However, I felt like it all needed to come to an end. I’d no doubt embarrassed myself countless times, this being more prevalent in the latter half, and it was safe to say I made a few bad decisions. I was proud of myself for going on the tour, all in all, I’d realized. I knew it sounded lame and a little ridiculous to be proud of simply going on a journey in a cramped space for hours on end with people I’d never even heard of before, but it was more than I’d ever done. It was probably more than I ever will do.

"I'm going to miss you guys so much," Mikey exclaimed as we finished collecting up our belongings, gathering both Shelly and I in his grip, which was fairly easy to do considering his height. We tried to squirm away as he squeezed us tighter, but to no avail.

"This is not necessary," I choked out, not enjoying the sentiment, especially while everyone else laughed. I took in a breath with a scowl and somehow wormed myself away from the embrace, which only redirected all of his attention to latching onto Shelly, this probably being his intention from the very beginning.

"Don't touch me!" Shelly shrieked, huddling herself up, trying to get Mikey off her. In response, Bob hugged her from the other side, creating an unhappy Shelly sandwich. She grumbled at this, and added, "I hate you all," as I was able to join in with everyone else's laughter.

Better her than me.

We were already at the end of our goodbyes to the guys, and everyone else on the tour we talked to for that matter, but now we were just being delayed by goofing around. We could joke and mess with each other all day, but in reality, this was a truly sad day. Our fun was over, and real life had to get back on its way for Shelly and I, which hadn't fully sunk in yet since the people we'd grown so close to were still within an arm's reach, not miles upon miles away.

I must’ve been caught up in my thoughts too much because I didn’t even hear Gerard say my name until he lightly shoved my cheek in order to get my attention. I shook my head slightly, and then turned to Gerard with an inquisitive look, wondering if that was really the best way to get my attention.

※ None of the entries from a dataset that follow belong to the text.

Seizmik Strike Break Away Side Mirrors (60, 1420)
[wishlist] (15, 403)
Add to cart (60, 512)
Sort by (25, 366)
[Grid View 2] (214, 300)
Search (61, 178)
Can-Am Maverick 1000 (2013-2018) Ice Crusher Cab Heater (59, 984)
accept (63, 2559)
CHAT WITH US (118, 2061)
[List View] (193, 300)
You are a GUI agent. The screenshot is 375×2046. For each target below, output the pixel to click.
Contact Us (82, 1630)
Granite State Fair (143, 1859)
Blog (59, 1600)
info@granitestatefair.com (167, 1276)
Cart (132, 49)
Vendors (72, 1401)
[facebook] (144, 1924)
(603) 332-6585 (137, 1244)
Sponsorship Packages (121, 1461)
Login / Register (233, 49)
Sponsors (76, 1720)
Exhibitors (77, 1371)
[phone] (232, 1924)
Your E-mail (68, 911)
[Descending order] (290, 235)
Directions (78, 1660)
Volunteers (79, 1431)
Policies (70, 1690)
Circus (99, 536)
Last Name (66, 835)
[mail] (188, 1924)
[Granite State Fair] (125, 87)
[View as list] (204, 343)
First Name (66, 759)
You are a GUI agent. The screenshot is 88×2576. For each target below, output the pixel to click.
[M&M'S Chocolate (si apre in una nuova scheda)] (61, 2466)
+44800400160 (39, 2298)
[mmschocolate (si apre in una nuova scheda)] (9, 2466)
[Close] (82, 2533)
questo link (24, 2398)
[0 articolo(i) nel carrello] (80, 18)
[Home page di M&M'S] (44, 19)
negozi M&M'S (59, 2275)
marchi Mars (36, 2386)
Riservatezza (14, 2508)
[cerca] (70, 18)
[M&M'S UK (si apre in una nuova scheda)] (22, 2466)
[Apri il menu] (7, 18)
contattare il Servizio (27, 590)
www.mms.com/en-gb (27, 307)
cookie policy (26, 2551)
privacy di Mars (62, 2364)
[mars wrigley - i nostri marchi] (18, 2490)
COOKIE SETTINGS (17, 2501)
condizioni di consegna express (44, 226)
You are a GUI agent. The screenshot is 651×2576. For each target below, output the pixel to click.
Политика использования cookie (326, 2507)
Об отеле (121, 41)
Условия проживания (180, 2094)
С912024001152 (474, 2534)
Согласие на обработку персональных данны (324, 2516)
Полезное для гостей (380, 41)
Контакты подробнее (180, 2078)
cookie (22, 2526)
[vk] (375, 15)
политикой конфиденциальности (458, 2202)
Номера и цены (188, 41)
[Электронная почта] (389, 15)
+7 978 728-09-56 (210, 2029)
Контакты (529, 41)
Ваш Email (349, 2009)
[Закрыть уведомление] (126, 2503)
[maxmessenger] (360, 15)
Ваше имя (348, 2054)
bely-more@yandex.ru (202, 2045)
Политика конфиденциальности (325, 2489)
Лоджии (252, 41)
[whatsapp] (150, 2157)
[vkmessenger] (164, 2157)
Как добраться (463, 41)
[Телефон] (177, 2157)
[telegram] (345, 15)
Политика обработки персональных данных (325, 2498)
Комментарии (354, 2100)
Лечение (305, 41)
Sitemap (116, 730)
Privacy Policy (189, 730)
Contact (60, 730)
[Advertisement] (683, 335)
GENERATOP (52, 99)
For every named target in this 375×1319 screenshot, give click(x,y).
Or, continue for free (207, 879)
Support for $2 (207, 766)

“You looked out of it,” he said simply, smiling a tiny grin.

“I’m sure I did,” I replied with a chuckle, prancing around the subject we both knew was at hand. His smile quickly faded as he kept eye contact with me, actually seeming more solemn by the second.

“I’m sorry,” he apologized suddenly, catching me off guard. A few of the guys listened in on our conversation since we weren’t exactly out of range. It was only a matter of time before everyone watched us; conversations that involved me, Frank, and/or Gerard seemed were the main entertainment for this tour because it generally insinuated context that sounded like it should be from a soap, but really wasn’t. Sad thing was, it was my life.

“For what?” I cocked my head to the side, not understanding what he was getting at. He simply looked at the ground, making extreme effort to form words, but just not succeeding.

“I’m just sorry,” he decided to say again, suddenly looking really guilty.

“Did something happen?” I asked, then added quickly, “Aside from the obvious.”

“I’m apologizing for the obvious,” he stated, sighing heavily. After he had yelled at me, he never directly spoke to me again about Frank. He made sure I was okay every now and then when I saw him, but since I’d mostly been hanging out with the other bands, along with Shelly, I never got the opportunity to talk to him in a sober and logical state.

“I know,” I said simply, feeling the attention of every person in the room now. “I am, too.”

Gerard let out another breath of air, showing the difficulty he was having with grabbing the correct thoughts out of his surely cluttered brain to make the situation any better. He knew, as well as I, that no one had that ability.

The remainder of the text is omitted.